Cytologically cytoplasms in ADC usually are basophilic with homogeneous, granular or foamy appearance. Frequently cytoplasmic vacuoles can also be spotted.

Nuclei are usually eccentrically located with delicately granular, hyperchromatic or uniform chromatin arrangement. Macronucleoli represent a common finding.

On the other hand, squamous differentiation must be suspected with evidence of keratinization, pearls and intercellular bridges.

Cells usually show opaque or dense cytoplasm, less translucent compared to other NSCLC hystotypes. Cellular contours generally have rounded, ovoid or streched shape and nuclei are usually central, hyperchromatic, with rectangular outlines and squared-off edges.

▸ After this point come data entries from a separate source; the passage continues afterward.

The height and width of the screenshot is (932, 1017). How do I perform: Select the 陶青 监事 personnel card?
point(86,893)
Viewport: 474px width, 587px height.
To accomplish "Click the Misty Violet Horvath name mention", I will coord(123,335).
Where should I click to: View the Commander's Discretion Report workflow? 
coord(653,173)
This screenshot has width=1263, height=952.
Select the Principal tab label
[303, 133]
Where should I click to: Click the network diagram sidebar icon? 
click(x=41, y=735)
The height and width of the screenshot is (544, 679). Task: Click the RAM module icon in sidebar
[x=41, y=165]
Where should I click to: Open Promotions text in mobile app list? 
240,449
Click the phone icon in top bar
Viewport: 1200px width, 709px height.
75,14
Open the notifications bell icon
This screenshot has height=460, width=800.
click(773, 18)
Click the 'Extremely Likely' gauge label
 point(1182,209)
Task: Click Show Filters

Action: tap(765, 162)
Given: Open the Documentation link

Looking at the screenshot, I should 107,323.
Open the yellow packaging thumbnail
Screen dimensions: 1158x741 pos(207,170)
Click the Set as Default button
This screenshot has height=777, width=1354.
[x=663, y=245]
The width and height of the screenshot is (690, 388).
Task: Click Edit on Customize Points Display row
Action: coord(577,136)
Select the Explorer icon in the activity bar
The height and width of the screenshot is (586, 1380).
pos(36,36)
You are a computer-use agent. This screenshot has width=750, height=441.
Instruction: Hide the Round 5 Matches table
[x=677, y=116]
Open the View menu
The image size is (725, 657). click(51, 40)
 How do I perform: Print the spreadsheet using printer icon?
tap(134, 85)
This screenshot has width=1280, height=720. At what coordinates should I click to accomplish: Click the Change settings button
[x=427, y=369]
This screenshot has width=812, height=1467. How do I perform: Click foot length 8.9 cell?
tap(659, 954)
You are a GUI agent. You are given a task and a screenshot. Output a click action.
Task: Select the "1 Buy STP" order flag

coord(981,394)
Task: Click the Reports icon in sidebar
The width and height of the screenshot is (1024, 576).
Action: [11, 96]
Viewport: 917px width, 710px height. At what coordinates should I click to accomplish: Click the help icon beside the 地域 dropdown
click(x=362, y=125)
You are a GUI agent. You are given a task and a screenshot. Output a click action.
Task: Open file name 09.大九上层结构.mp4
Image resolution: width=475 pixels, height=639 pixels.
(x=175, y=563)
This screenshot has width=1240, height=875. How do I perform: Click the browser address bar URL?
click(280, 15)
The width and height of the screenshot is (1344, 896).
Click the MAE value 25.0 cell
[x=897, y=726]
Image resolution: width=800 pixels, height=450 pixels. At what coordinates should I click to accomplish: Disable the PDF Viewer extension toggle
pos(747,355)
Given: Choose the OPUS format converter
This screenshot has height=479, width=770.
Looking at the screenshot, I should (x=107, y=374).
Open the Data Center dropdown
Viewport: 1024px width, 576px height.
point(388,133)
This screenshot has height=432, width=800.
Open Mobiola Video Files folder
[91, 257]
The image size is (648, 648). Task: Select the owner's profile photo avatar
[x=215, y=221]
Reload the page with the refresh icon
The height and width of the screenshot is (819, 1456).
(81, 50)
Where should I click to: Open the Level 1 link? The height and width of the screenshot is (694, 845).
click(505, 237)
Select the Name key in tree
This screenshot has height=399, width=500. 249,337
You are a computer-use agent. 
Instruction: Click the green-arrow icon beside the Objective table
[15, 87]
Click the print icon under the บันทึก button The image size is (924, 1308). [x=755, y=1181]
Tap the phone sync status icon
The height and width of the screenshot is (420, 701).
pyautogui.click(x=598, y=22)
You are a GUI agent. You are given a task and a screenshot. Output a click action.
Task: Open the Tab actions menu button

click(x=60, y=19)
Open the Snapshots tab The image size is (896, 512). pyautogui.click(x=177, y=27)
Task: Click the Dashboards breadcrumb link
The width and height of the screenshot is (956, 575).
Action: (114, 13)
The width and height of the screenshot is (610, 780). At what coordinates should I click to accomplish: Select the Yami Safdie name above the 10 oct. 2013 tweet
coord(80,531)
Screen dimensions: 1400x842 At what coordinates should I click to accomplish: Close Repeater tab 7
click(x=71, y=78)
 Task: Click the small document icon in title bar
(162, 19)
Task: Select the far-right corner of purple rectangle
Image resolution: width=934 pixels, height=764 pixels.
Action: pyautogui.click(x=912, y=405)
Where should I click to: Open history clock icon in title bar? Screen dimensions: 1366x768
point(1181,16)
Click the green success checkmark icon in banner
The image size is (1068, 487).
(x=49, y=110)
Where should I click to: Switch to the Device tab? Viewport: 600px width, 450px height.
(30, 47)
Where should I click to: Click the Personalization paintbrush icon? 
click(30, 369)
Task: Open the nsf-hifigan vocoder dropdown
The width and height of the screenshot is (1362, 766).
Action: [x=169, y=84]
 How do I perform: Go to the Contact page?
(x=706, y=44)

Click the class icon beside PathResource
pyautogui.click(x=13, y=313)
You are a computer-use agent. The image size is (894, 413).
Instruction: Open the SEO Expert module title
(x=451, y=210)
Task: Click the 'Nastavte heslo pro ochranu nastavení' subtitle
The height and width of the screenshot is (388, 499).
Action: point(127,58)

Not infrequently chromatin is pyknotic meanwhile nucleoli are usually non-evident (10-13).

Unfortunately, morphology alone is frequently not a straightforward tool for a specific cytological differentiation, in this contest immunohistochemistry play the major role in distinguishing ADC versus SCC.

Immunohistochemistry

Limited immunohistochemical panel are strongly suggested in order to spare as much material as possible for subsequent molecular analysis (14-16).

Several authors suggest to start the initial evaluation with TTF-1 and p40 antibodies, considered the most specific markers for ADC and SCC, respectively (13,17,18).

Specific stain for mucin (such as diastase–periodic acid-Schiff, mucicarmine, or Alcian blue) may also be useful to confirm the glandular nature of suspected ADC together with the expression of napsin A.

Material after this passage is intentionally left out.